Il romanzo inizia con un tragico incidente: una mongolfiera prende il volo con un bambino solo a bordo. Proprio in questa drammatica, bizzarra occasione, Joe, il protagonista, fa amicizia con Jed: da quel momento in poi i due diventeranno inseparabili … purtroppo. E in modalità folle, aggressiva e soprattutto senza alcun brandello di reciprocità.  


 

 

 

 

 

Presentato dal filosofo e psicoanalista Umberto Galimberti,  questo saggio dell’oncologo Enzo Soresi ci fa presente che possiamo “riappropriarci della nostra salute”. Oltre ogni dualismo cartesiano, Soresi mette in rilievo le strette, indissolubili connessioni che legano corpo e mente in tutte le loro vicissitudini, sia nel benessere che nella malattia.


 

 

 

 

 

Ritenuto uno dei migliori libri in lingua inglese dalla rivista Time, questo romanzo di Paul Bowles racconta il viaggio di tre americani in Marocco. Non si tratta semplicemente di un viaggio lontano dalla propria terra ma di un cammino interiore che si spinge oltre i confini psicologici della vita ordinaria e che porta i tre personaggi a vagare in modo ondivago ed emotivo nelle viscere del loro inconscio privato.

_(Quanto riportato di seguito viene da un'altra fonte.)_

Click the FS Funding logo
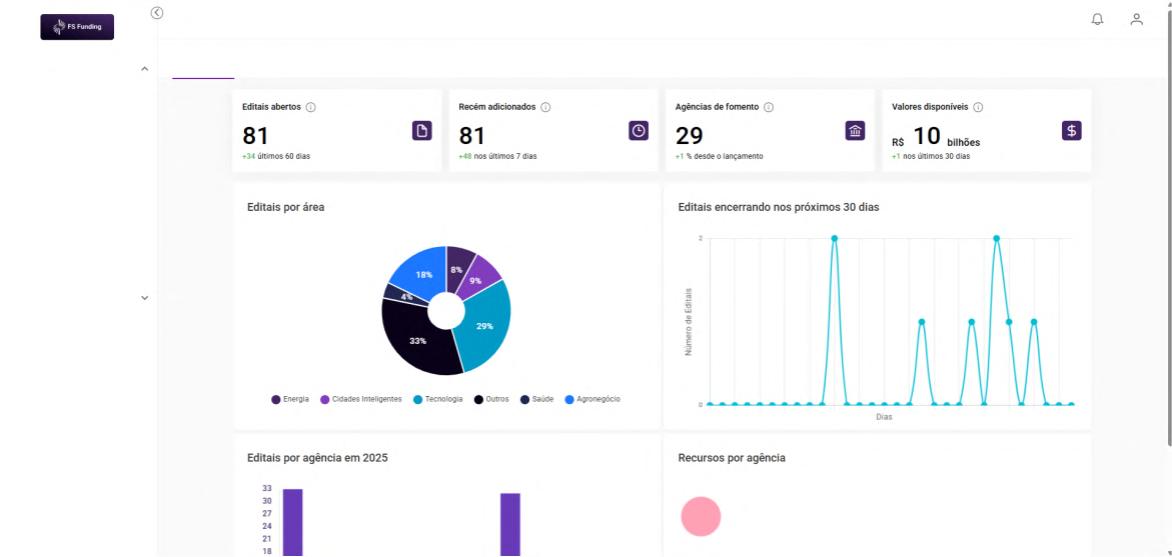 77,27

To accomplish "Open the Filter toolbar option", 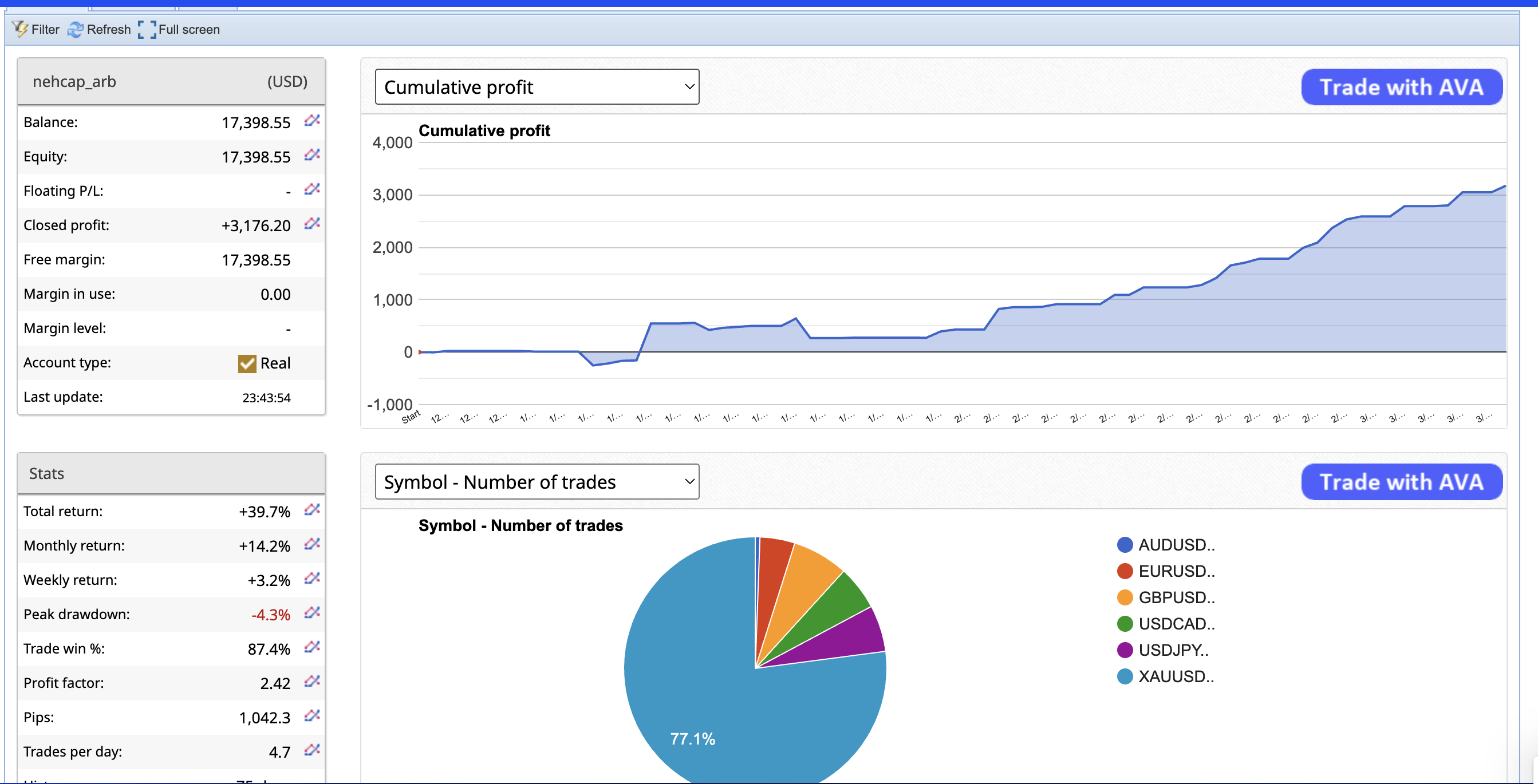I will [x=36, y=29].
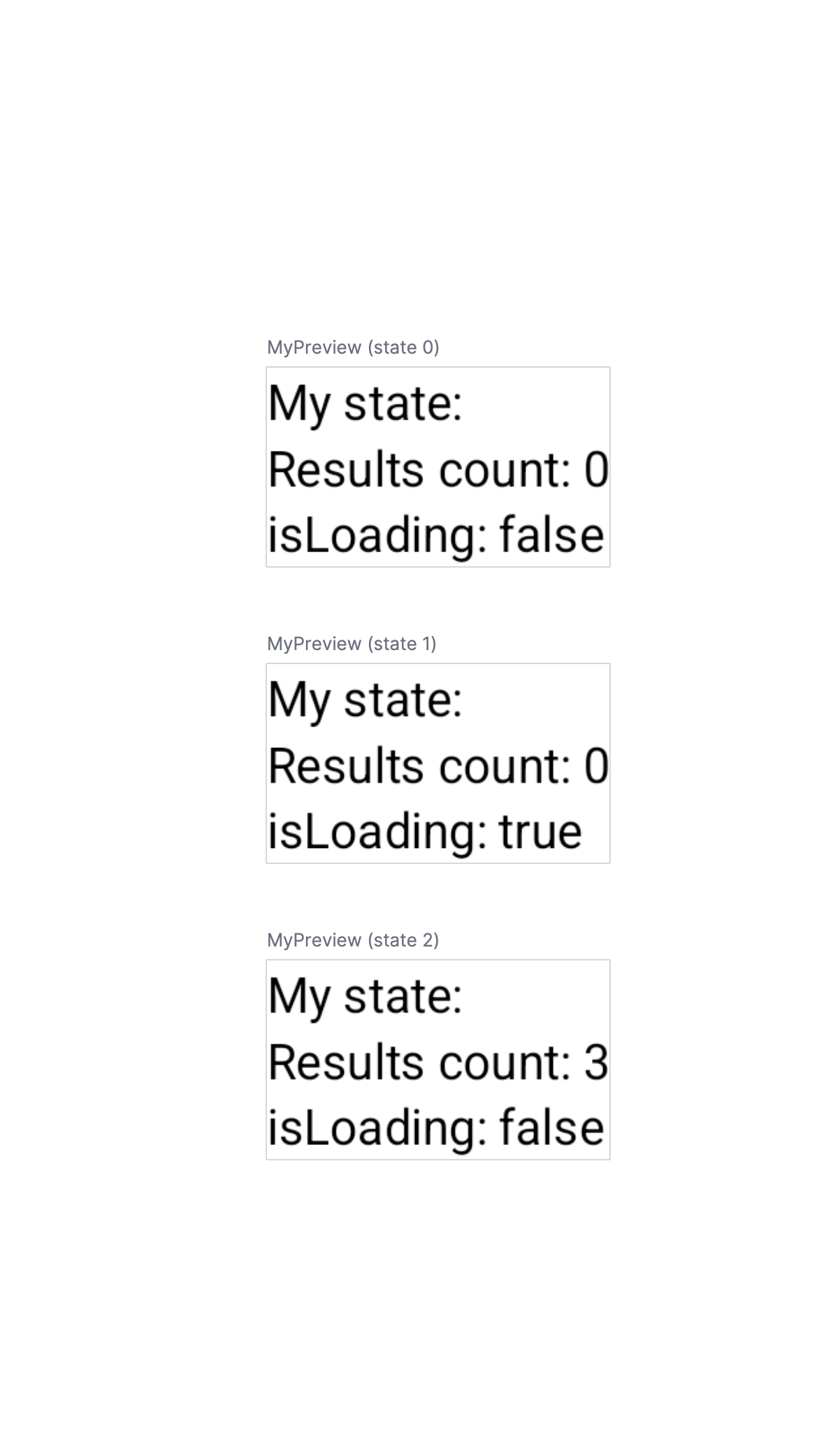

La storia è ambientata a fine anni ’40, tra tanto deserto e un’immensa, umana fragilità; tra le righe di questo testo emerge anche la concezione islamica del destino. Un romanzo pieno di poesia, nel quale immergersi completamente con tutti i sentimenti e le passioni. Nel 1990 Bernardo Bertolucci ne ha realizzato un bellissimo adattamento cinematografico con tre attori straordinari: John Malkovich, Debra Winger e Campbell Scott. Colonna sonora perfetta, come sempre lo sono quelle di Ryuichi Sakamoto.